Dar’s but little consolation for a darkey ole as me
Dar’s but one good place ob rest I eber saw
Down upon de ole plantation ‘twas as happy as could be
My ole home in Alabama, ‘fo’ de war.
Cover art of a late Reconstruction dialect song, featuring a freedman who longs to return to “de ole Plantation.” Such nostalgic depictions of happy enslaved people were used to bolster the argument that slavery was a good institution, that everything was fine in the South “’fo’ de war.”
My ole home in Alabama ‘fo’ de war [score], 1875. [Wade Hall Sheet Music Collection, M1621.D36 M9 1875x]
let politics alone
Let politics alone; you have nothing under the sun to gain and much to lose, by antagonizing your white neighbors. Don’t go to bad white men for advice and instruction, but go to honest men whom you have known from your infancy. Cultivate good will and kindly feeling with your white friends, and affiliate no longer with designing men who seek offices and gain, by imposing upon your ignorance. Go to work; live honestly; make your children work, and bring them up to be useful citizens…
The election is over now. Your votes against us were harmless in the recent election, as they will be in all future elections held in Alabama…

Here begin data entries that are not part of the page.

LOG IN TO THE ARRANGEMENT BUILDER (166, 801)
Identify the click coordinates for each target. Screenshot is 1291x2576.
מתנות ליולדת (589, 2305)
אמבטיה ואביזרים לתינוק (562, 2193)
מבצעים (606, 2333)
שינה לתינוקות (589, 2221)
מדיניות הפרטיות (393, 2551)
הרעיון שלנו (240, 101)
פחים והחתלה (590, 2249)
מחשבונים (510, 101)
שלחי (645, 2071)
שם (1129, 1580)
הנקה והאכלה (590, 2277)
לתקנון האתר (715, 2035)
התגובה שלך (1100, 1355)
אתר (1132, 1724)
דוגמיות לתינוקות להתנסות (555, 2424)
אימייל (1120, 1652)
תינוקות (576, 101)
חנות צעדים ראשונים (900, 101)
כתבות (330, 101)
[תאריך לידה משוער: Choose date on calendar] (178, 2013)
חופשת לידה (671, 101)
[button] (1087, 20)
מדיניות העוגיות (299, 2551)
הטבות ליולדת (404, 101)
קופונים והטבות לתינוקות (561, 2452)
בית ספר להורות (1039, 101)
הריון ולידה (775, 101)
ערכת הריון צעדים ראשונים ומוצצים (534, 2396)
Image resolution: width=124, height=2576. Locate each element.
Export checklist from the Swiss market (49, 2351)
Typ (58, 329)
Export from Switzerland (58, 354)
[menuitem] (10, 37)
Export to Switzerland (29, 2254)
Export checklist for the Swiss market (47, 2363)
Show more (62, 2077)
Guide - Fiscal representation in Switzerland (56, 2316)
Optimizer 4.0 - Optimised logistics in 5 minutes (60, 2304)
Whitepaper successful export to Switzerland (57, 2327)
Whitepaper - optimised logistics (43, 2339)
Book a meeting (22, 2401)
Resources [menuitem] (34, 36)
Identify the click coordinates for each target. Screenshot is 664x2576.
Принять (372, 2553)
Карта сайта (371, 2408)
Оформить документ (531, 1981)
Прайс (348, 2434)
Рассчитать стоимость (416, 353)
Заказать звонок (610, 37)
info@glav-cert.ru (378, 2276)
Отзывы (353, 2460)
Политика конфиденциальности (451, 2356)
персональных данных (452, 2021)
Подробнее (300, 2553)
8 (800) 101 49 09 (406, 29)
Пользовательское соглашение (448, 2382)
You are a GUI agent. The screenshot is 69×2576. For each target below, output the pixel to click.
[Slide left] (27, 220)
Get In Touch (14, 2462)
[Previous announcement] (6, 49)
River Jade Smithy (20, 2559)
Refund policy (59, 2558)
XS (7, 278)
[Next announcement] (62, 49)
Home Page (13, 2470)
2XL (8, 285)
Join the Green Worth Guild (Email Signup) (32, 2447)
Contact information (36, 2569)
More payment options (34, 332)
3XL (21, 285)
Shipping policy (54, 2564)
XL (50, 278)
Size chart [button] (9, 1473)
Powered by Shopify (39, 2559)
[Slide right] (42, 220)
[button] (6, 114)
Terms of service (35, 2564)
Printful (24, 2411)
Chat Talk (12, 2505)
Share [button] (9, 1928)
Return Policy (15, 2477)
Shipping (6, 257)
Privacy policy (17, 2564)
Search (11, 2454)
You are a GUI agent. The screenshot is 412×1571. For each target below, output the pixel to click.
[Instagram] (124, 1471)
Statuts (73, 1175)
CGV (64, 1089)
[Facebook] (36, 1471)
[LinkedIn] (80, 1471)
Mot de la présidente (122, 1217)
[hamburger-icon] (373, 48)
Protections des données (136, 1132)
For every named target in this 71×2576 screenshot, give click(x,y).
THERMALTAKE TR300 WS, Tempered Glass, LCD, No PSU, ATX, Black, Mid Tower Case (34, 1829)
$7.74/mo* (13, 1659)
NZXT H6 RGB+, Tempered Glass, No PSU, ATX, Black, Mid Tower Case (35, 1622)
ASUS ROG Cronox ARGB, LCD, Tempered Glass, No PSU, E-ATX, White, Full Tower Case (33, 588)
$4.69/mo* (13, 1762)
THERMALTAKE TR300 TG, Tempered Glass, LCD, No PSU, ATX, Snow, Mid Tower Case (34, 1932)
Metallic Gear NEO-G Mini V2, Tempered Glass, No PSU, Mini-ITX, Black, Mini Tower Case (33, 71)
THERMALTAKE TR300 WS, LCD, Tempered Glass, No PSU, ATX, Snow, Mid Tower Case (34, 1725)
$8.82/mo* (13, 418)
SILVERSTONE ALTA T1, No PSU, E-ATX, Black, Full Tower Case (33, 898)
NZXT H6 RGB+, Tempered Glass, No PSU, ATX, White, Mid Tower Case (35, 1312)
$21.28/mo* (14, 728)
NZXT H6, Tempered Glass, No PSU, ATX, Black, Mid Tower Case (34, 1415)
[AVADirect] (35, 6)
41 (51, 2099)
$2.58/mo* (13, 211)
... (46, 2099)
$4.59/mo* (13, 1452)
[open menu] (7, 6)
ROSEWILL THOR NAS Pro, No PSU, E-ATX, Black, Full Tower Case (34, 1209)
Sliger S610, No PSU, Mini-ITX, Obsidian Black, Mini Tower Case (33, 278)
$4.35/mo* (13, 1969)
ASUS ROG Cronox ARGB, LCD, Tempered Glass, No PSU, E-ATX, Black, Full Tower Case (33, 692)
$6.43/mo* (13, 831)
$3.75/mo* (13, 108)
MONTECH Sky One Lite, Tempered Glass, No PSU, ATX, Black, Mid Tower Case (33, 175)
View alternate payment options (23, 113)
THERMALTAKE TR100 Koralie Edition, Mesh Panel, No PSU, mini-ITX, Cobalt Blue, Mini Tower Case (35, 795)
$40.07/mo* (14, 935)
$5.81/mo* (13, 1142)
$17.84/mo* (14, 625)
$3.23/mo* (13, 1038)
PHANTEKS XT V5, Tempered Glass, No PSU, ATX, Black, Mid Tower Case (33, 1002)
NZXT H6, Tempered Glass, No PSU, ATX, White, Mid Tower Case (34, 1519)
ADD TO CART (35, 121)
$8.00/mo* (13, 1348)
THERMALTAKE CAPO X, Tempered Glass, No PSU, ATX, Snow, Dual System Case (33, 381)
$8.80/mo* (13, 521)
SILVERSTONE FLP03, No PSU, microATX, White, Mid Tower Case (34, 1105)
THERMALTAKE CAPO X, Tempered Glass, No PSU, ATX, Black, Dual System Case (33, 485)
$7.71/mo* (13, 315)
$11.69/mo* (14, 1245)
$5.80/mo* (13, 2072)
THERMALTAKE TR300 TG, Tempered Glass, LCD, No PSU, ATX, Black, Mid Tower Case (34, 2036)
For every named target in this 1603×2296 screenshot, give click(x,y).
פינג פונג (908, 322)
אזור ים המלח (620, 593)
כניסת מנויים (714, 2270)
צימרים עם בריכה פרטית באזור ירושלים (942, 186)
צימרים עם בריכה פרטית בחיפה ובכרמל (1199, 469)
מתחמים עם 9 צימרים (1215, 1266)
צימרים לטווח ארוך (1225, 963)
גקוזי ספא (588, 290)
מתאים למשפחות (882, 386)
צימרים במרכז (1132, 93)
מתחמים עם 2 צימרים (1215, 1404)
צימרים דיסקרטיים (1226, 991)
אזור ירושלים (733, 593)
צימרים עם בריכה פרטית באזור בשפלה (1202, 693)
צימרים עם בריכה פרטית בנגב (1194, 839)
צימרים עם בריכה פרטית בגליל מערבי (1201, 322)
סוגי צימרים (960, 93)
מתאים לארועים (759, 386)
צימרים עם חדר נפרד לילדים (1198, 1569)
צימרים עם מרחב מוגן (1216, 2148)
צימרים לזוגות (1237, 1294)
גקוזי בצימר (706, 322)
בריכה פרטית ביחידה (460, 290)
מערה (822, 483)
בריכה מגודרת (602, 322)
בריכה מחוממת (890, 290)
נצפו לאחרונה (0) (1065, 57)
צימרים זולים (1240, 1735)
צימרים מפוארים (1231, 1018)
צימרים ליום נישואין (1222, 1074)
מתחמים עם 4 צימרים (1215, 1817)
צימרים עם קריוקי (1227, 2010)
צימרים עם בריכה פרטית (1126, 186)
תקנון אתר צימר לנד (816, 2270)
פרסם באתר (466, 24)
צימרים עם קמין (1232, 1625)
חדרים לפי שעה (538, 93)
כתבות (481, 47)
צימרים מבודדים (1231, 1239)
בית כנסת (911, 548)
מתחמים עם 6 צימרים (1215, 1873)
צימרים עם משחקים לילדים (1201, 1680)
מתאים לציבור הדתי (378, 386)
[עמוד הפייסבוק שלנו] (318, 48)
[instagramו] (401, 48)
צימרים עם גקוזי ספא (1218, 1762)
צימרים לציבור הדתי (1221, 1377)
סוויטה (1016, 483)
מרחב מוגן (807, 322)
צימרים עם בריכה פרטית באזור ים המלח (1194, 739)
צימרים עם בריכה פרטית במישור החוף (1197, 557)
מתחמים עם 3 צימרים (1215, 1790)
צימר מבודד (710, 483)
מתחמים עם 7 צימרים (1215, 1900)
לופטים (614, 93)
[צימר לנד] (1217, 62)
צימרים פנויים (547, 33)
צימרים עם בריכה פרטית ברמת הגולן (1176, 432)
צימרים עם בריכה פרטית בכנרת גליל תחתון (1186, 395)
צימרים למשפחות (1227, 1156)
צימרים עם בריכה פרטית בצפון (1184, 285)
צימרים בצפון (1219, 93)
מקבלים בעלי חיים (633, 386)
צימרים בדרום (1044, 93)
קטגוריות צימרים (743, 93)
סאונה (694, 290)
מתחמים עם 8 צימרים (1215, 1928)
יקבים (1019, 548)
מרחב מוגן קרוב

From an 1876 editorial addressed to African American citizens. It advises them to focus on their work and abandon politics — especially as their votes in opposition had not been effective, and never would be.
“Advice to Negroes,” Tuscaloosa Times, Nov. 22, 1876.
Reconstruction was not just a process of Southern reintegration, ending with “redemption” in 1877. In fact, that was just the beginning. In the coming decades, new laws disenfranchised people of color, stripping away newly won rights and erecting political and social barriers.
While many of these laws were defeated in the wake of the Civil Rights Movement of the 1950s-1960s, this long history of institutionalized inequity continues to shape our country.